The queue is working also on Windows OS and OSX. Removed DCAS and used CAS.
- removed some performance problems on Windows OS.
- slightly modified MPMC interface and usage
- added Quicksort algo implementation which uses MPMC queue
(both in blocking and non-blocking version)
- fixed some compilation problem under OSx
* 01/04/11 - v.1.0.9
- fixes return type error in node.hpp ubuffer.hpp and buffer.hpp
- added the method get_channel_id() in the emitter and collector class
the method returns the id of the worker thread from which an input task
is coming from
- added the fibonacci and the quicksort examples
- added basic interface for pinning threads to CPUs
- added multipush and mpush to SWSR buffer (experimental code)

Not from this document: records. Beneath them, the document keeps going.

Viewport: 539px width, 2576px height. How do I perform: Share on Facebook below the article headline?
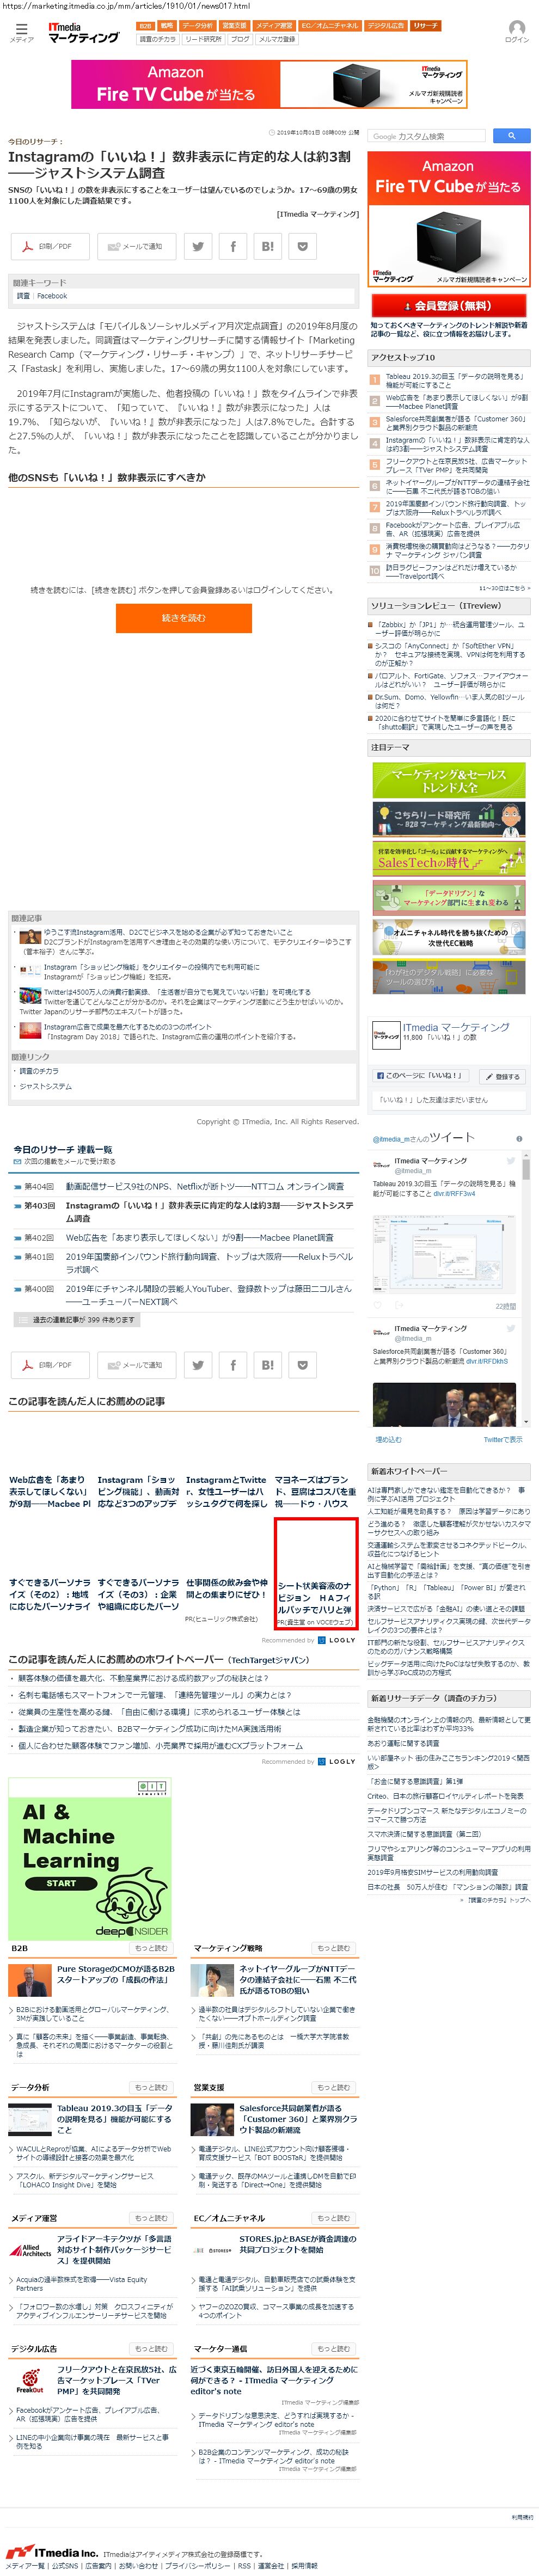coord(233,246)

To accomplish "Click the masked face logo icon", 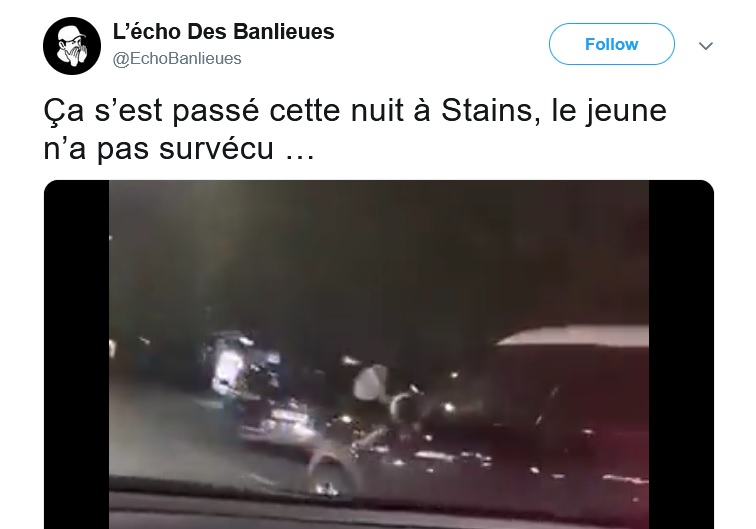I will coord(72,46).
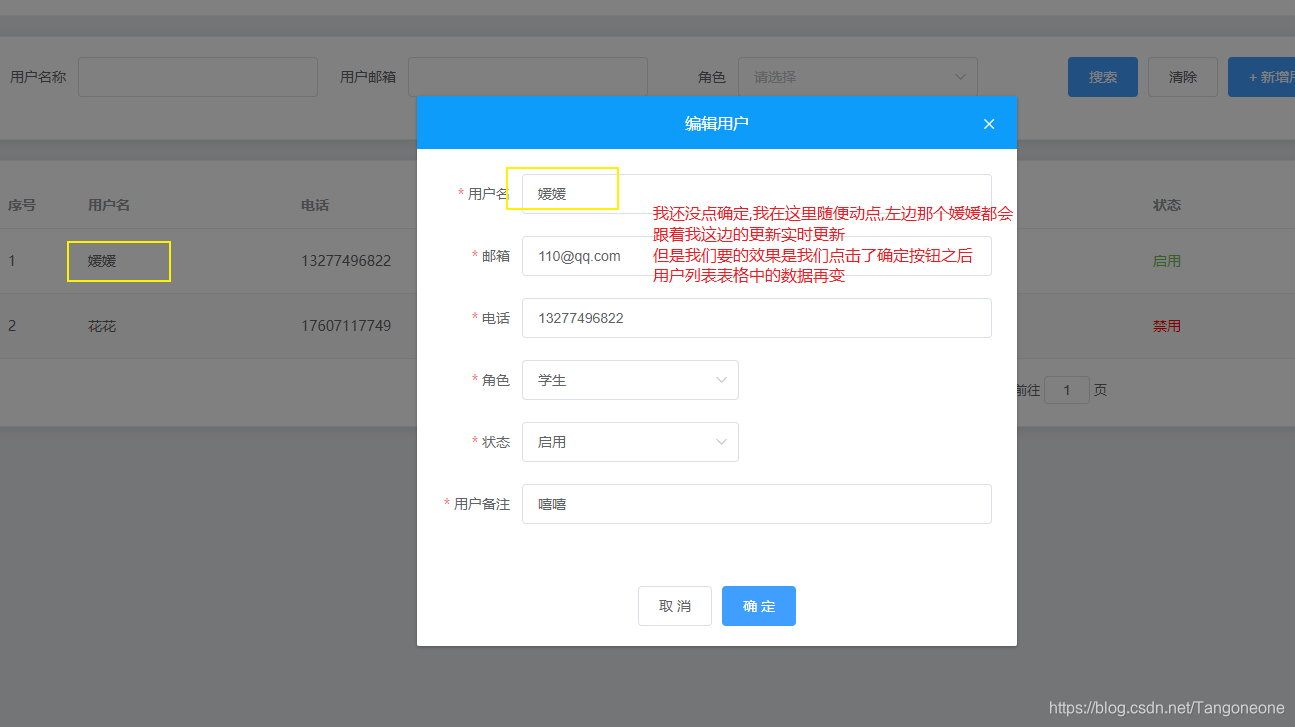
Task: Click the 取消 cancel button
Action: [674, 605]
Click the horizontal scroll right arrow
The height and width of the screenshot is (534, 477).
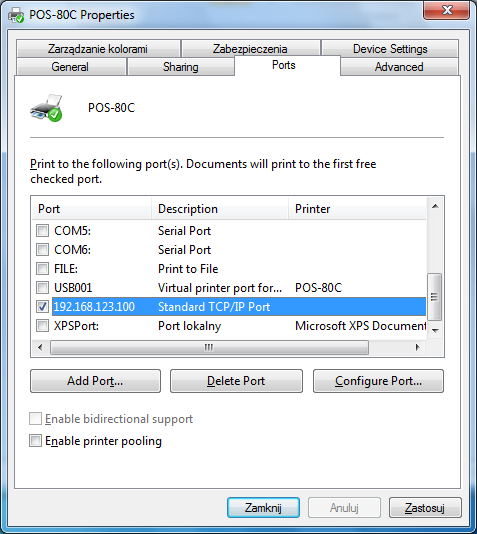click(x=418, y=347)
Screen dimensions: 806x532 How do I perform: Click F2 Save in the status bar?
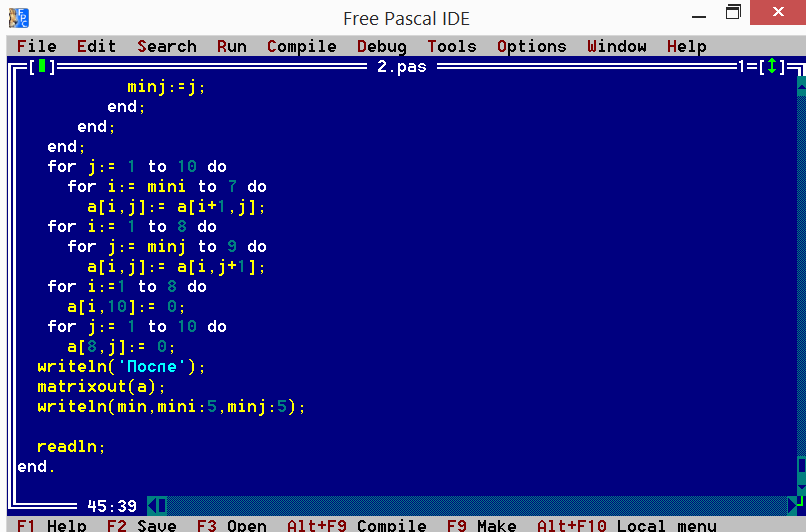pos(141,525)
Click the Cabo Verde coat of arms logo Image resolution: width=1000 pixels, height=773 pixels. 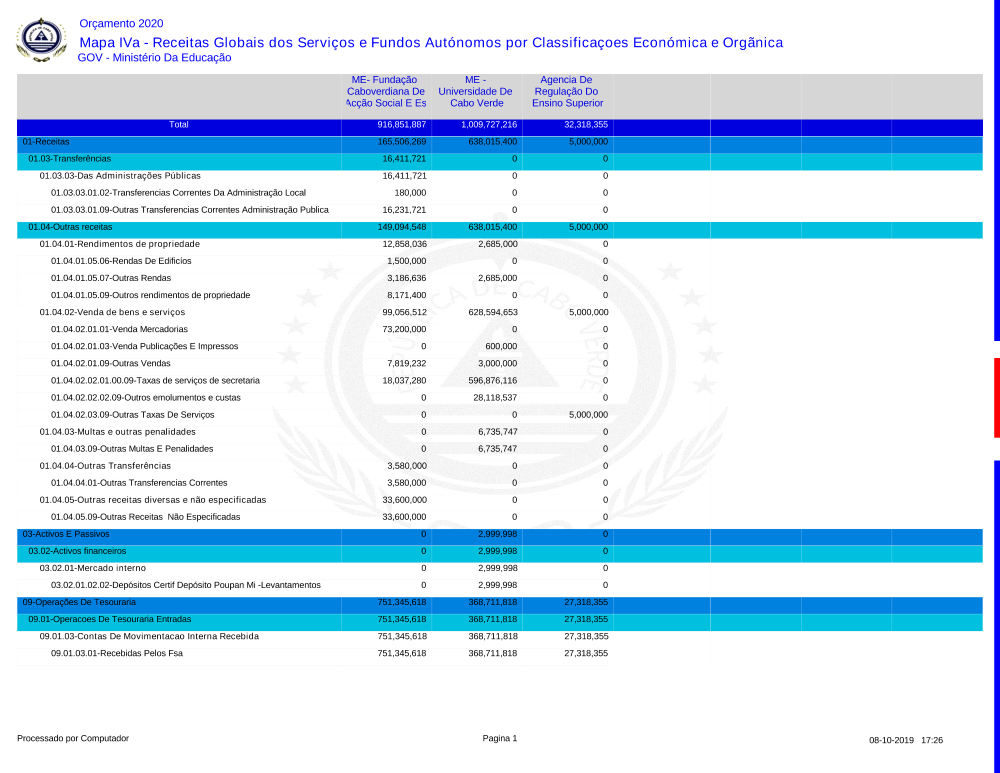(42, 39)
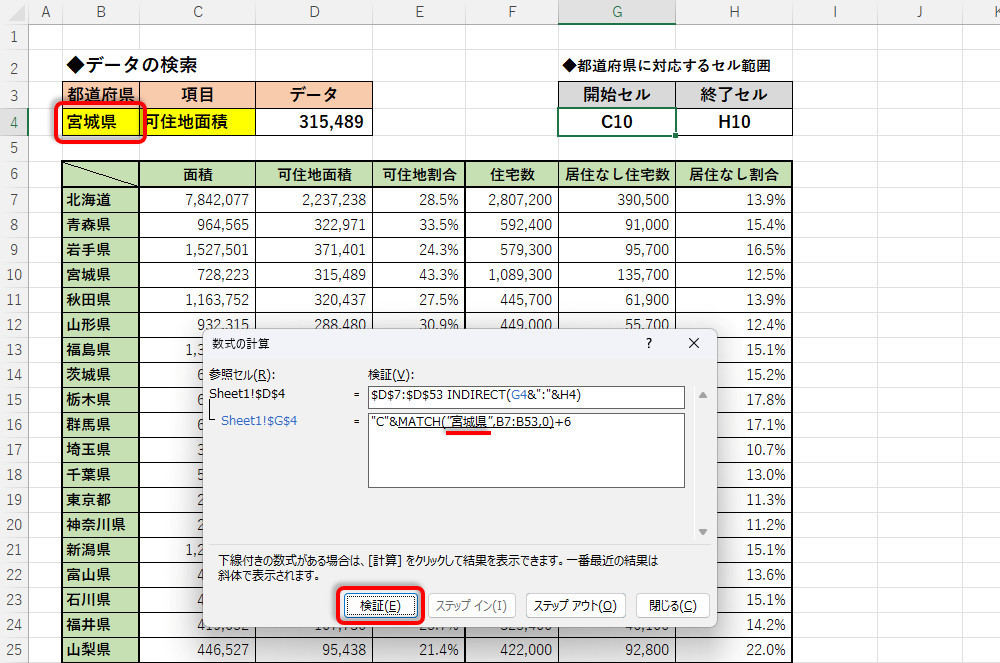The width and height of the screenshot is (1000, 663).
Task: Select row 10 by its row header
Action: (14, 274)
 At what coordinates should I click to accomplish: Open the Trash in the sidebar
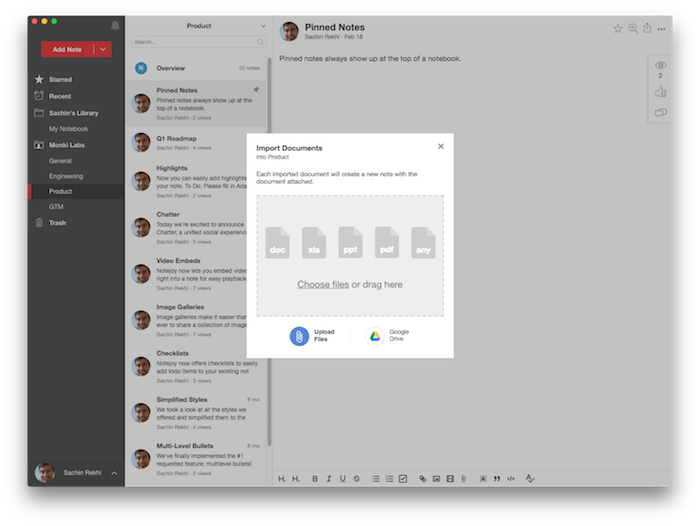[x=57, y=223]
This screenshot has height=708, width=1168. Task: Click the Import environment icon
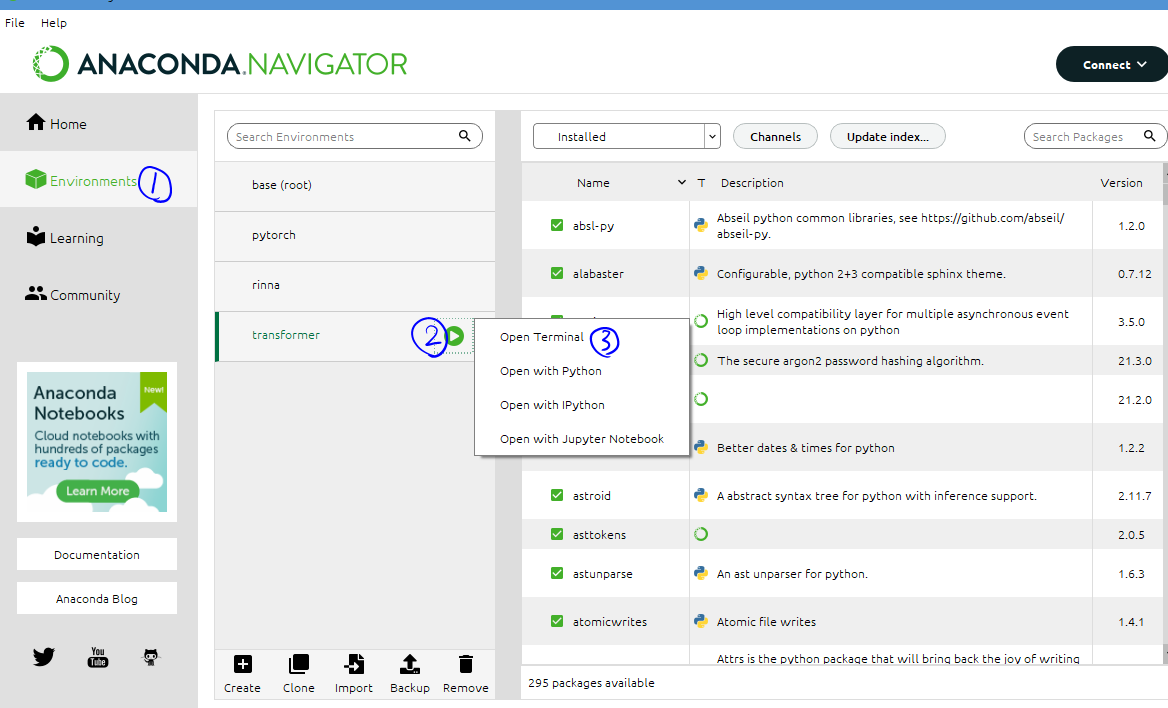pos(354,664)
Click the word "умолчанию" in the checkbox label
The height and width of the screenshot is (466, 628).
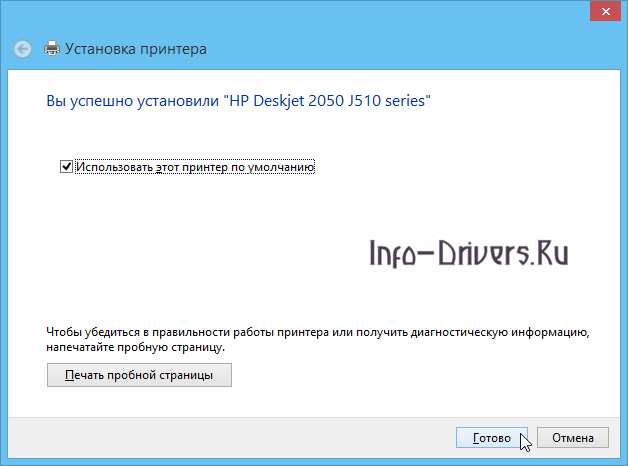(281, 167)
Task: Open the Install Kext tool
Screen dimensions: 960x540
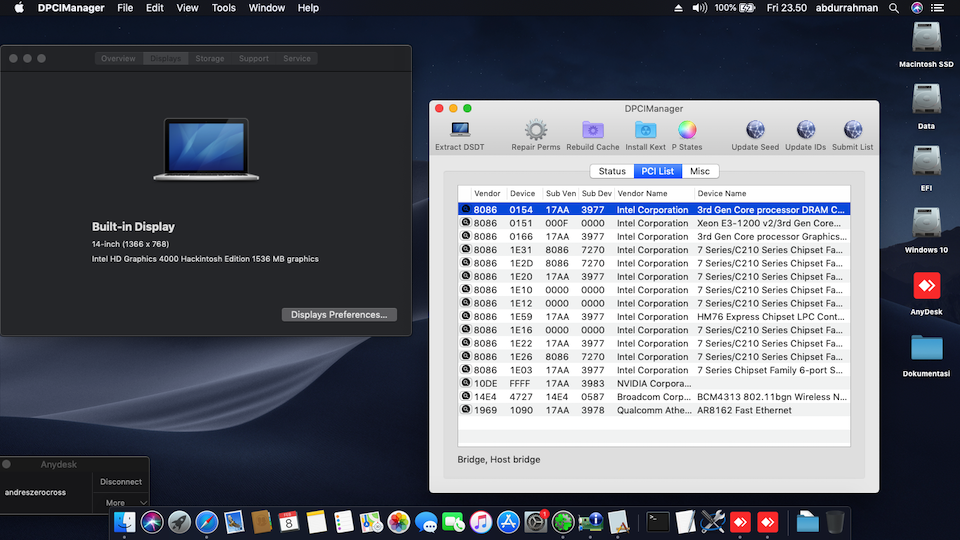Action: point(645,131)
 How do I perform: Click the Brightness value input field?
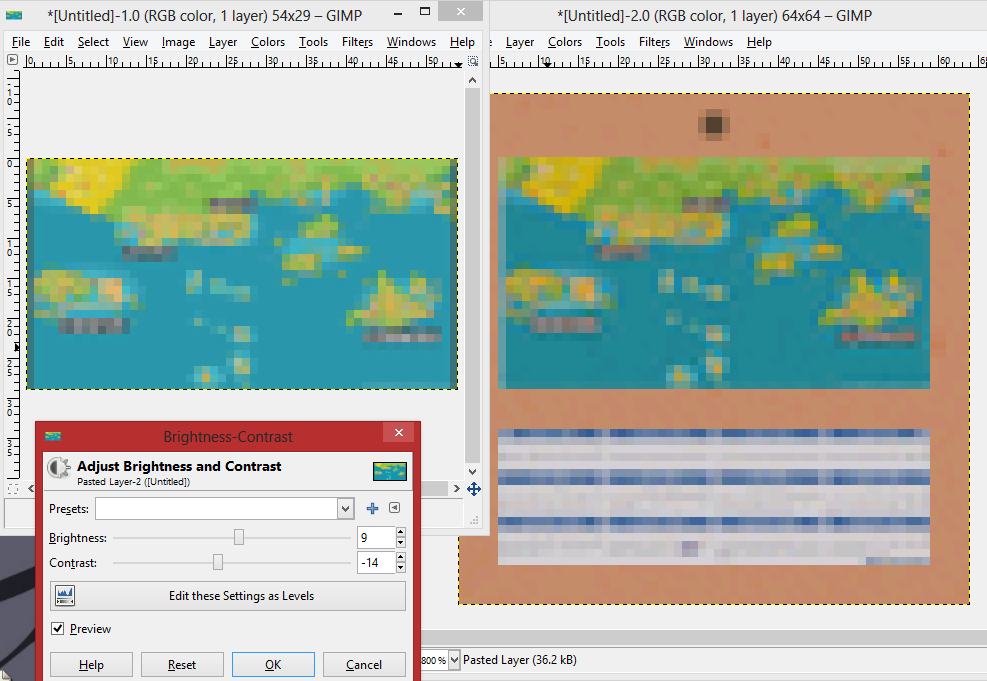[375, 538]
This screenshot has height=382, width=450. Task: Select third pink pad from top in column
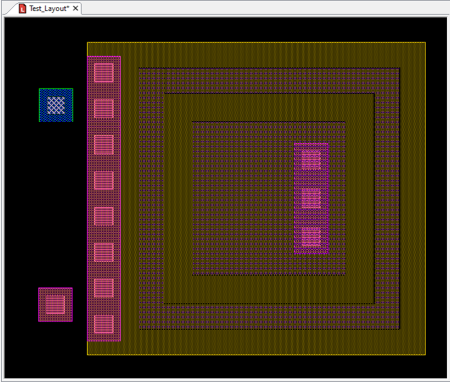(x=104, y=145)
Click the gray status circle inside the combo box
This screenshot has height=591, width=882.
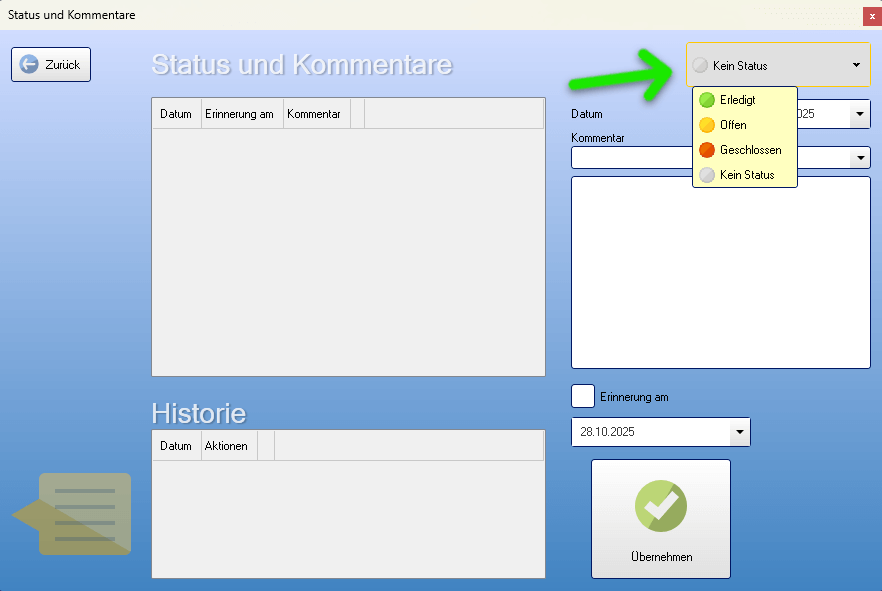point(698,64)
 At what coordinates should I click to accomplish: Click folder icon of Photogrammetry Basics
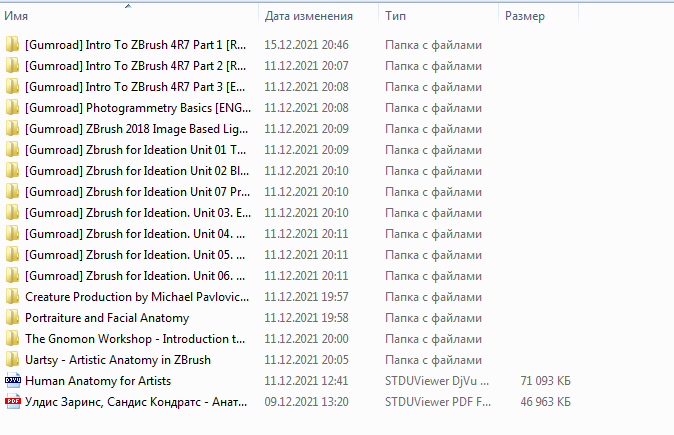[12, 107]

- added mpush to uSWSR queue (experimental code)
- more tests
- improved cmake test
- improved performance for fine grain D&C computation (farm+feedback)
by changing the losetime_in method in the lb class.
- added Multi-Producers/Multi-Consumers queue (MSqueue by Michael and Scott)
(EXPERIMENTAL code )
- added abstraction_dcas from liblfds (www.liblfds.org), no powerpc support yet!
- fixed some bugs in the allocator
- posix_memalign implemented in the allocator
- ticket-spinlock from Linux kernel (EXPERIMENTAL code only for Linux)
- added two lock-based methods in uSWSR queue (mp_push and mc_pop)
- fixed missing files in CMakeLists.txt
- fixed deadlock situation when pipeline with feedback channel is created (torus pattern)
- implemented a Deferred Reclamation strategy based on number of free in the allocator
- added the ff_queue implementation of a SPSC queue by Dmitry Vyukov (www.1024cores.net)
- first porting on Windows OS
* 01/09/10 - v.1.0.0
- New release
- some bugs fixed
- unbounded SWSR queue improved (removed all locks)
- added dynqueue (dynamic list-based queue)
- all .hpp files moved into the ff directory
- more tests added
- cmake compilation support (thanks to Fedor Sakharov)
- improved the accelerator sturcture (added FF_EOS_NOFREEZE tag)
- added the management of second level streams
- added the 'stop' method in the farm and pipeline skeleton
- fixed ffStats method when run_then_freeze is called multiple times
- one memory leak removed
- removed some warnings related to strict-aliasing
* 22/03/10 - v.1.0.0rc2
- Moved to LGPLv3 license.
- More tests and applications (including pbzip2).
- FastFlow Allocator improved.
- Fixed some minor bugs.
- Added the broadcast_task method.
* 03/02/10 - v.1.0.0rc1
- Minor API revision.
- Improved FastFlow accelerator support.
- More tests and applications,(Nokia QT Mandelbrot and NQueens)
- Simple execution trace support.
- Allocator improved.
* 16/11/09 - v.0.9.7
- Major API revision: patterns are no longer object factories but objects.
- Support for arbitrary nesting of pipe, farm, and loop at high-level layer.
- First version of the Divide&Conquer pattern (no examples yet).
- First version of the FastFlow's Accelerator.
* 19/10/09 - v.0.6.1
- FastFlow-swps3 Smith-Waterman application added.
* 15/10/09 - v.0.5.0
- First release.
- Support for farm skeleton/pattern.